Sur Radio J ce même dimanche, l'ancien premier secrétaire Jean-Christophe Cambadélis a critiqué vertement Olivier Faure, estimant qu'il n'avait « plus de majorité » au PS et que le parti traversait « la plus grande crise » depuis « les années 1960 ». Cambadélis a lancé : « Soit il démissionne, soit il organise un congrès. Il ne peut pas se maintenir par artifice. C'est un service qu'il se rendrait à lui-même […] et qu'il rendrait aussi au Parti socialiste. »

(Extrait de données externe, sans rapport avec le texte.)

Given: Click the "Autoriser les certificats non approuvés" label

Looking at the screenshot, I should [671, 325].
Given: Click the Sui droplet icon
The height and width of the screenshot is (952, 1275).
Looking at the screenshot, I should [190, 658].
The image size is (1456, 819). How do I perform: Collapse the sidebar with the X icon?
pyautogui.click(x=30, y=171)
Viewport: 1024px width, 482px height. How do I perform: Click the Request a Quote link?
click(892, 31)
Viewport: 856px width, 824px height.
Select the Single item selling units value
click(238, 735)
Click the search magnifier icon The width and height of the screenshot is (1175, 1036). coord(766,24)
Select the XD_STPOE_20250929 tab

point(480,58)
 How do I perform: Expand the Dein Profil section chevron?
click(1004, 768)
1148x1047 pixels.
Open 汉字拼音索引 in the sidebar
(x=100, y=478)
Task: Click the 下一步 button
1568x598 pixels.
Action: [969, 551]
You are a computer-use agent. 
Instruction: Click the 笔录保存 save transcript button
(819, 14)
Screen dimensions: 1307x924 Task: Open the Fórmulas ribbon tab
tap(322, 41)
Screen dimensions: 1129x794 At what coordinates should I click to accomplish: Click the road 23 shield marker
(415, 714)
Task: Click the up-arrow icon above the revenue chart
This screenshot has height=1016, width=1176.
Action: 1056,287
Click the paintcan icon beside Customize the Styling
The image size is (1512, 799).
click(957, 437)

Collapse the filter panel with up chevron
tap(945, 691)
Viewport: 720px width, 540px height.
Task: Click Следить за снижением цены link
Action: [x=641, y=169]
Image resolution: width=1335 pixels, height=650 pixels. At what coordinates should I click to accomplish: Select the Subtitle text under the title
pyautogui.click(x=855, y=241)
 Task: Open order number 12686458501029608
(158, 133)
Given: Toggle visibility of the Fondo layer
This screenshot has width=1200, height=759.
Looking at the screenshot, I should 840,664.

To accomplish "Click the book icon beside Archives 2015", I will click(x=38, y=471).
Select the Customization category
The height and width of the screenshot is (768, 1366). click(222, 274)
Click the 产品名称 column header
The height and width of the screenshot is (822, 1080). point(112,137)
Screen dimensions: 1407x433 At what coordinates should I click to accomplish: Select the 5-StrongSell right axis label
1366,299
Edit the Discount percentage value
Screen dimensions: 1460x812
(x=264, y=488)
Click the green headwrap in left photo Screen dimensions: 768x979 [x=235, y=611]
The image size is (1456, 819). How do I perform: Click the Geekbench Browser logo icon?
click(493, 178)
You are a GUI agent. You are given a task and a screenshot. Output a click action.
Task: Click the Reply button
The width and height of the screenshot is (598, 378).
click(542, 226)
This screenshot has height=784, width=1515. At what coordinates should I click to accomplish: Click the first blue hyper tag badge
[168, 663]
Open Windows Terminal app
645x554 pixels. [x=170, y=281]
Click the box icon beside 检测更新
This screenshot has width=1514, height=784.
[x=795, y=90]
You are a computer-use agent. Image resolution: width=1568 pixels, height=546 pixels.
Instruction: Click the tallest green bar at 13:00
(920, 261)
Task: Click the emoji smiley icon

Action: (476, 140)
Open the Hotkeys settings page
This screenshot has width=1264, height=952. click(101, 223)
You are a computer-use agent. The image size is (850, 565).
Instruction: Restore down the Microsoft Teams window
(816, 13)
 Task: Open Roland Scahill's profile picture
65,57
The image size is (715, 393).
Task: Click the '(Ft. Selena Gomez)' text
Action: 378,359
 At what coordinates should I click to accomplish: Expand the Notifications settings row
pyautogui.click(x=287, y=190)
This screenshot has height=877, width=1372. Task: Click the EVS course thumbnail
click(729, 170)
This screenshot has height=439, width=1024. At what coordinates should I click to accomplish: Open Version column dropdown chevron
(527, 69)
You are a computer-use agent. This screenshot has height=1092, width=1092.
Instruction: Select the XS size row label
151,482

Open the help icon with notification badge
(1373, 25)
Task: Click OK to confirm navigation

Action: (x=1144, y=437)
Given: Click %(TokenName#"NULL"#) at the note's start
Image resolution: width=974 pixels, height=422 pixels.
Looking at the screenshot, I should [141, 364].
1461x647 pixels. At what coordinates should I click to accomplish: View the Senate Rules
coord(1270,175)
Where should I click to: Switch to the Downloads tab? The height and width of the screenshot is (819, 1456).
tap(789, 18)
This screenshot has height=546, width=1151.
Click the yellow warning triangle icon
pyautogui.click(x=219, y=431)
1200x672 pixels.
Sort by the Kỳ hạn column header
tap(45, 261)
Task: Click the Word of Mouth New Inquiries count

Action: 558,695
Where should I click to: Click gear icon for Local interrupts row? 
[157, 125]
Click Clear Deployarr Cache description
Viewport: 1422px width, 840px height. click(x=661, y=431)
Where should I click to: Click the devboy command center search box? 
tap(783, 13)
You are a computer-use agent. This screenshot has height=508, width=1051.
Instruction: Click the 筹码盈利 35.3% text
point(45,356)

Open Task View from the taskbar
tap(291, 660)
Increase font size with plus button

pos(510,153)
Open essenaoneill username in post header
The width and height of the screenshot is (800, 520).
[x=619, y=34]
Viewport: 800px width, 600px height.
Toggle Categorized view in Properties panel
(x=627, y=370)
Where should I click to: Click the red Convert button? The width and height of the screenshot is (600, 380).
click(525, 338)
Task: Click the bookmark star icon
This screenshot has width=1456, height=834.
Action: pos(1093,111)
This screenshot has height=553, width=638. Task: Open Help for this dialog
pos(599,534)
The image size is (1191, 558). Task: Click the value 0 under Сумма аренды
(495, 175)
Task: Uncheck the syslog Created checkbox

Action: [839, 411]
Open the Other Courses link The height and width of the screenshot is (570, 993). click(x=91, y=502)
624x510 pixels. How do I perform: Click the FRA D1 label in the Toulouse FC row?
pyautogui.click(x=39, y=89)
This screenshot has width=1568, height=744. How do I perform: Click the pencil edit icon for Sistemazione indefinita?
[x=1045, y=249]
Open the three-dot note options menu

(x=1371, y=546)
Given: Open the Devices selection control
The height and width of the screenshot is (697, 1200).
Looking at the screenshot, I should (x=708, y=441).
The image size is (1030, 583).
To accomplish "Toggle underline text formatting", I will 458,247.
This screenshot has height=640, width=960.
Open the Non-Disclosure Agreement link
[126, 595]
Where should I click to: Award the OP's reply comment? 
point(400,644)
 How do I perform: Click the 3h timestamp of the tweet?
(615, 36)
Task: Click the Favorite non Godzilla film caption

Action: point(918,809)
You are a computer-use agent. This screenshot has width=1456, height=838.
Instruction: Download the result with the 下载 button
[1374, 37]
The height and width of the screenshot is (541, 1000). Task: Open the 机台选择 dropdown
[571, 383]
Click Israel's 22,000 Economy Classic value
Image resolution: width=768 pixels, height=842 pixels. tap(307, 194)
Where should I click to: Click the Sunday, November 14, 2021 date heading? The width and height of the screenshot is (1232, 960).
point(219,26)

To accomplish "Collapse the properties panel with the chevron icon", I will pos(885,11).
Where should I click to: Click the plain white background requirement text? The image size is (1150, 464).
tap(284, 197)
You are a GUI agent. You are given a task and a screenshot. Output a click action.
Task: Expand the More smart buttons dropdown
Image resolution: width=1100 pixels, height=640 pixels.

En réponse, Olivier Faure a rétorqué par interview interposée : « Je suis assez stupéfait que celui qui a vendu Solférino », l'ancien siège du parti, et « qui a mis en état de quasi faillite le Parti socialiste, vienne aujourd'hui demander ma peau. » Cet échange vif illustre la profondeur des hostilités au sein du PS, où les luttes de pouvoir continuent de miner l'unité nécessaire pour les prochaines échéances électorales.

Les déclarations d'Olivier Faure et les réactions qu'elles ont suscitées montrent que la bataille pour l'avenir de la gauche et du Parti socialiste est déjà bien engagée, avec des enjeux qui dépassent largement les simples querelles internes pour toucher à la stratégie électorale de 2027.